Explaining an mRNA vaccine with Star Wars

Originally published at: Explaining an mRNA vaccine with Star Wars | Boing Boing


That’s no virus…


This is a brilliant comic, and something I think more people need to understand about vaccination – you will hear things like that it weakens your immune system and so on, when it works by doing exactly the opposite.

But somehow, it feels weird to me to have Vader stealing Palpatine’s line. And since when is he in charge anyway? What happened to Tarkin?


So how does the immune system distinguish between ‘normal stuff’ (technical term) made by our cells and ‘scary stuff’ (another technical term) made by our cells? In order to attack the latter but not the former…? (“well, it’s never seen a spike protein before, right?, so it doesn’t appear ‘local’.” “so anything ‘new’ is attacked?” “yes, but no, often, maybe”)


So, according to the 3 hours of immunology course that I followed online, there are two mechanisms.

For the innate immune system, the Human Leukocyte Antigen system marks all self-cells, and cells that do not exhibit it are considered non-self.

For the adaptive immune system, cells produced in the bone marrow randomly mutate to potentially attack anything, but they are immature and not capable of reacting to anything. They then migrate to the thymus, where they are tested; the ones that attack the self are killed, and only the ones that show no response are allowed to mature.


Also, it doesn’t always distinguish, there are several known autoimmune disorders.


I love that!!! Immediately printed it out to hand to patients with questions.

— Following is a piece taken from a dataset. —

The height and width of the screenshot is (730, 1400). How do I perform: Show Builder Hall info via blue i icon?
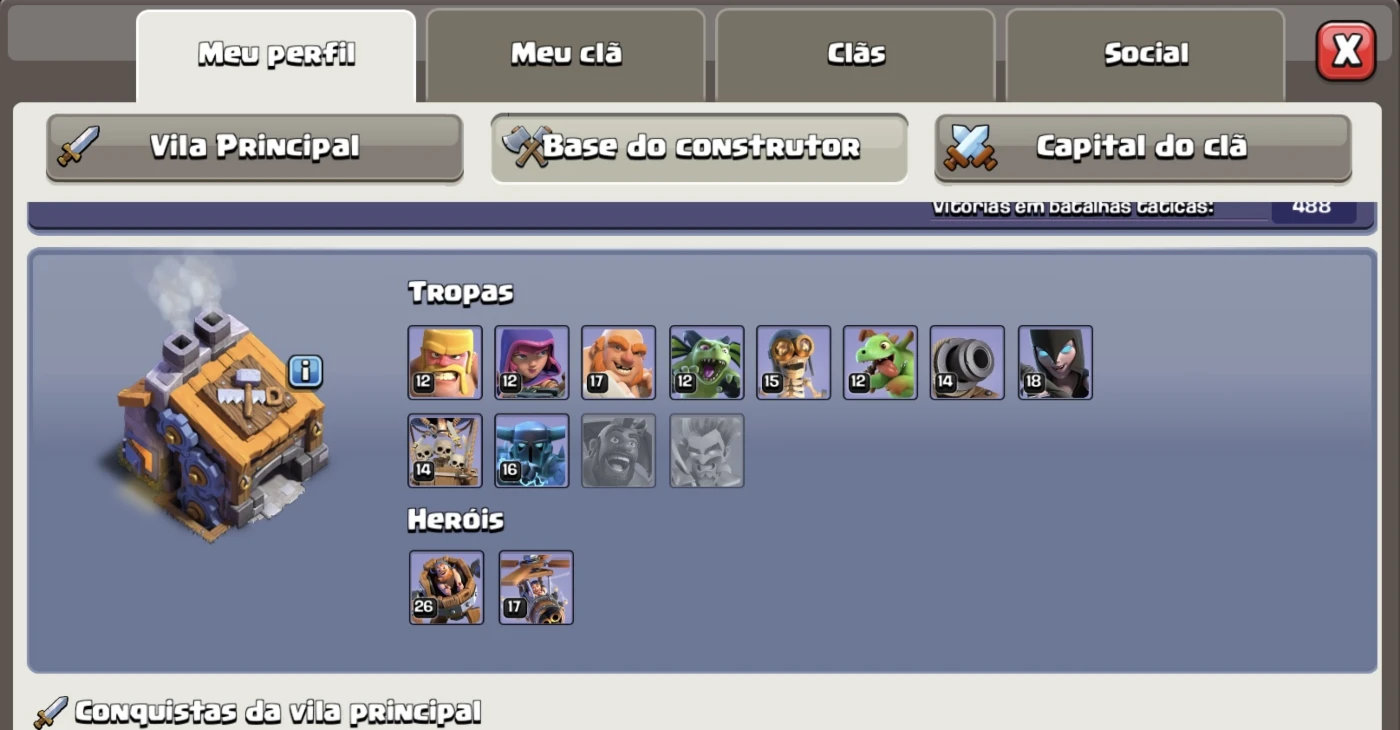(306, 371)
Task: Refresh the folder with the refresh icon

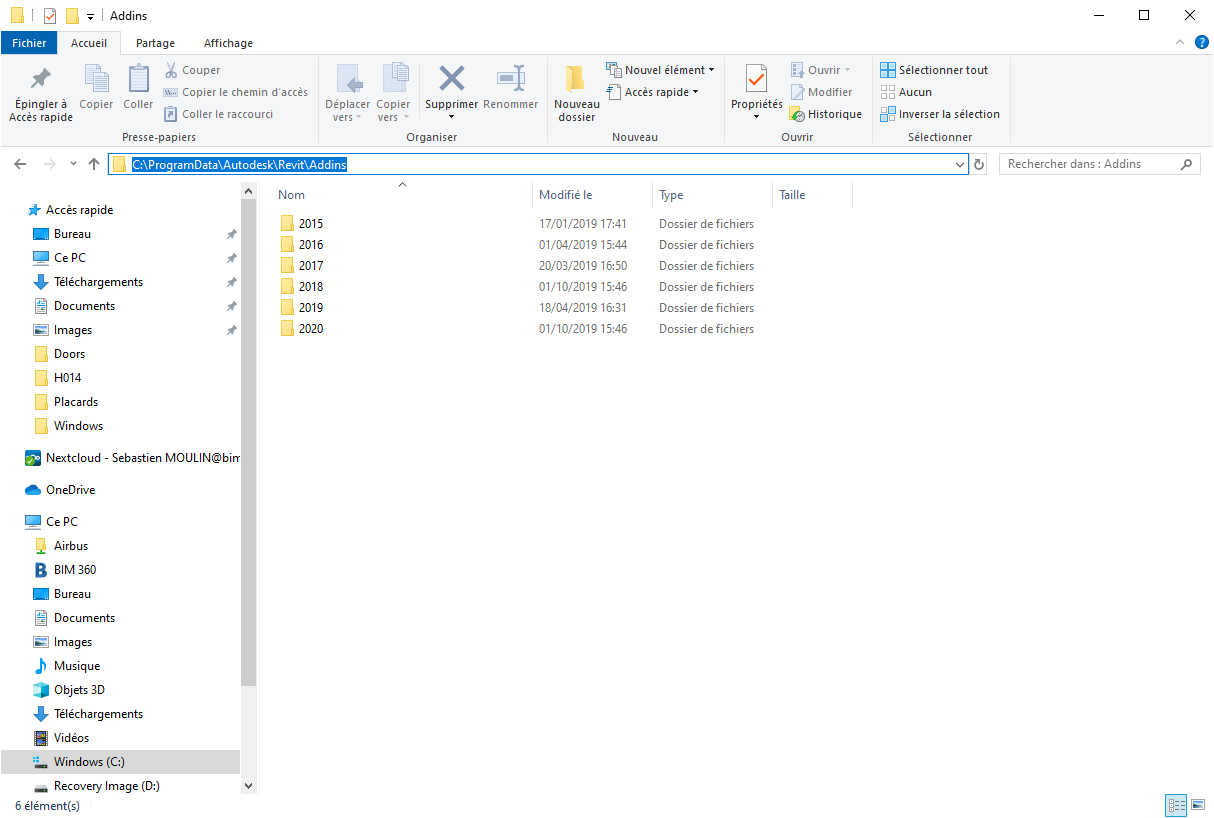Action: click(x=980, y=164)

XKCD is the best.


Simple answer is, it does not always. That is how autoimmune diseases arise. But generally, it does a very good job of discriminating the “normal” from the “oh shit.” Immune responses are incredibly complex and involve a multitude of checkpoints. In fact, the most recent wave of incredibly effective anticancer drugs are classified as “checkpoint inhibitors” and function by removing some of the safety devices from the immune response. Needless to say, autoimmune complications are the most common side-effect of these things. Longer answer is that science is really hard, and immunology is its own specialty for a reason.


Unfortunately, Tarkin is completely unrecognisable to the general public when rendered as a stick figure. Randall had to go for recognition over accuracy to get the point across. Stick Darth Vader = real bad guy doomball, generic stick figure = maybe they’re still attacking the fake one?


No, that one’s just called Star Wars.